# TEXT TO READ
Tuesday 19 November 2013

Christmas Entertaining

At this time of the year business owners and their employees are planning their Christmas celebrations; this may, or may not, include a party or meal out together.

The cost of a staff party or other annual entertainment is allowed as a deduction for tax purposes. Also, as long as the criteria below are followed, there will be no taxable benefit charged to employees:

1. The event must be open to all employees at a particular location.

2. The cost is only tax deductible for employees and their guests (which would include directors in the case of a company) but not sole traders and business partners in the case of unincorporated organisations.

3. An annual Christmas party or other annual events offered to staff, generally is not taxable on those attending provided that the average cost per head of the functions does not exceed £150 (inc VAT) p.a. The guests of staff attending are included in the head count when computing the cost per head attending.

# GIVEN DATA
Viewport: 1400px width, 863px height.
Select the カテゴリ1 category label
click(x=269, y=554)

# STATED TASK
Write the next part of the Christmas entertaining text, picking up right after the sentence about staff guests counting toward the cost per head.

# EXERCISE OUTPUT
4. All costs must be taken into account, including the costs of transport to and from the event or accommodation provided, and VAT. The total cost of the event is merely divided by the number attending to find the average cost. If the limit is exceeded then individual members of staff will be taxable on their average cost, plus the cost for any guests they were permitted to bring. No deduction will be allowed for the £150 exemption.

5. VAT input tax can be recovered on staff entertaining expenditure. If the guests of staff are also invited to the event the input tax has to be apportioned, as the VAT applicable to non-staff is not recoverable. However, if non-staff attendees pay a reasonable contribution to the event, all the VAT can be reclaimed and of course output tax should be accounted for on the amount of the contribution. If these limits are breached employers can pick up the tax cost by using a PAYE settlement agreement.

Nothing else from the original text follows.